In which we disbelieve vegan propaganda, and try food made of additives and nothing else

At the weekend: off we went to a vegetarian food event we’d seen advertised in The Spark, put on by vegan campaigning organisation Viva!. We were expecting it to be slightly biased, obviously, but even so the strength of the propaganda they gave was slightly surprising. They claim, according to a poster we saw there, that their “veggie roadshows” have saved the lives of 100 million animals so far, which sounds like, well, a rather large number. They claim that one person converting to the veganist religion will save “around 11,047 animals”. I love that figure, and, particularly, the “around” part. Around. A rough estimate: it might only be 11,046-and-a-half animal lives, or you might do well and manage a whole 11,047-and-an-eighth! Going by these numbers, that means they think they’ve converted 9,052.2314 people to veganism (don’t forget that almost-a-quarter of a person at the end there) – or about 650 a year, on average, since they started out. How they count those 11,000 – sorry, roughly 11,047 – animals, I’m not entirely sure. Do animals who will now not be born count as lives saved? Will all those 11,047 (roughly) animals live out their natural lives in some happy, predator-free elysium? Forever cute, as their propaganda posters show? Who knows?

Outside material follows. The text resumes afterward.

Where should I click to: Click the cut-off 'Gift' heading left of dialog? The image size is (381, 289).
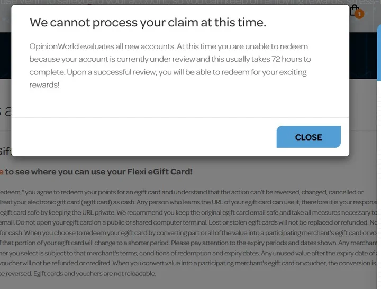pos(5,152)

Anyway, we did have a poke round the stalls giving out samples of vegan food from various suppliers, and even tried a couple. K sampled some vegan “milk” chocolate – “ok, but like that cheap shit you get in advent calenders,” she said. Which is seasonal, at least. Moreover, we both tried “Sheese”, a vegan cheese substitute made on Bute. The one we tried was “Creamy Sheese”, a rather sweet gloop made from water, vegetable oil, soya concentrate, salt, lactic acid, sugar, “flavouring”, and carrageenan gum.* In other words, not very much. It tasted rather like sweetened processed cheese spread. Looking at the ingredients, that’s not too surprising, because it has a lot of the sort of thickener and flavouring that you get in cheap processed cheese spread. It explains, too, why the non-dairy “milk” chocolate tasted like cheap confectionery milk chocolate: because we recognise the additive taste.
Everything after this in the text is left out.